Si las ayudas estudiantiles elevan los aranceles en la educación superior, es muy debatido. Los estudios empíricos tienen resultados divergentes, pero de existir, los impactos serían más bien modestos, particularmente en instituciones estatales o sin fines de lucro. Así, los aranceles efectivos pueden no estar inflados, haciendo innecesaria su regulación. Sin embargo, el FES sigue esta lógica, impidiendo a las instituciones de educación superior, que se sumen a él, exigir un copago a los estudiantes de los deciles 7, 8 y 9.
Varias de ellas tienen aranceles efectivos que no son muy distintos de los regulados, pero en otras la brecha entre ambos es 30% o más. Por esa razón, varias instituciones de educación superior, con gratuidad, debieron realizar ajustes dolorosos para acomodarse a dicha política. Sin embargo, la posibilidad de mayor libertad para fijar los aranceles para los estudiantes no afectos a gratuidad les permitió acomodar mejor el impacto. Pero ahora, al extenderse los techos arancelarios al grupo de estudiantes más grande, el impacto para estas instituciones será mayor.
Por cierto, si los aranceles regulados estuviesen muy bien diseñados la tensión se reduciría, pero ni los criterios definidos por la ley ni los utilizados en el ejercicio específico que los determina dan garantías.
La ley establece un modelo de costos por grupos de carreras similares que es propio de monopolios naturales, donde los productos son homogéneos y de calidad objetiva. Su extensión a la educación superior es inconveniente. Ahora, su implementación tiene muchas particularidades.
Las bases que contienen los criterios de cálculo son discutibles. Algunos ejemplos.
La distinción entre costos “necesarios” para proveer el pregrado es arbitraria. Por ejemplo, se excluye todo desembolso académico de investigación y extensión de los costos del pregrado, como si una parte de estos no lo enriqueciese.
El índice ocupado para ajustar los costos reportados por las instituciones (en el entendido de que estas podrían inflarlos), aunque plausible, no es contrastado con otros que pueden tener menos objeciones.
El tratamiento estadístico de los valores extremos, tanto para costos docentes como para infraestructura, tiene riesgos que deberían ser ponderados por medio de un análisis cuidadoso de la información estimada como extrema.
El ajuste de los metros cuadrados de infraestructura por estudiante es forzado y olvida que distintos estudios muestran que ella afecta variables clave del proceso educativo, como, por ejemplo, la deserción.

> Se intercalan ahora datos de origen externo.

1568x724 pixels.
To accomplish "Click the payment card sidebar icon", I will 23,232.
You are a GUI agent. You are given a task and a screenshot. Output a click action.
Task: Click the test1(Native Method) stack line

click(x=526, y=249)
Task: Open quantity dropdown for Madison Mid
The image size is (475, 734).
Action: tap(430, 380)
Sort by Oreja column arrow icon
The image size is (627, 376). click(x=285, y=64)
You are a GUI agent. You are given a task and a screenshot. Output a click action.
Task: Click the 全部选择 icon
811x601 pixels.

En fin, son muchas decisiones discutibles sometidas a escaso escrutinio. Pero quizás un enfoque posible para avanzar en la política de la gratuidad.
Sin embargo, esas decisiones pierden legitimidad cuando se quiere extender la regulación a una proporción mucho mayor de estudiantes. Por un lado, el impacto de los errores que se pueden estar cometiendo en la definición de los aranceles regulados crece significativamente. Por otro, porque su aplicación ya ha tenido efectos que no se pueden desconocer. Por ejemplo, entre 2007 y 2015, el número de estudiantes por personal académico jornada completa equivalente se redujo significativamente en las universidades. Desde ese entonces, esta razón se estancó.

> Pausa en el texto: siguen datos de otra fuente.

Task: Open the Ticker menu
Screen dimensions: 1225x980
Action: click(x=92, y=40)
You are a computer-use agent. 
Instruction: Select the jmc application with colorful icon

Sin embargo, para potenciar nuestras universidades se requiere reducirla más. Ello ocurrió porque los gastos operacionales por estudiante en el sistema de educación superior han caído en los últimos años. Esto no es bueno. Nuestras dos principales universidades tienen un gasto operacional por estudiante que aún no llega a la mitad del que tiene la Universidad de São Paulo. Con todo, se comparan bien con ella en numerosos rankings internacionales. Las distancias son aún más grandes con el promedio de las universidades de Países Bajos o de Australia.
Poner en riesgo el progreso de estas instituciones y varias otras no debería estar entre los efectos del nuevo sistema de financiamiento estudiantil, en particular, cuando el diseño de los aranceles regulados es tan discutible.
Además, al estar basado en el costo de las carreras no incentiva la contracción o revisión de los programas que agregan poco valor a los estudiantes. Hay evidencia creciente de que esos programas existen y no se concentran en unas pocas instituciones, sino que se distribuyen a lo largo de la gran mayoría de ellas.
Por ello, los aranceles regulados debían estar idealmente relacionados con el valor que los programas añaden a sus estudiantes (Allende y Cox, 2015, y Beyer et al., 2015, sugieren caminos para lograrlo). Mientras tanto, se requiere humildad en el diseño de la nueva política de financiamiento y permitir el copago en los deciles 7 a 9.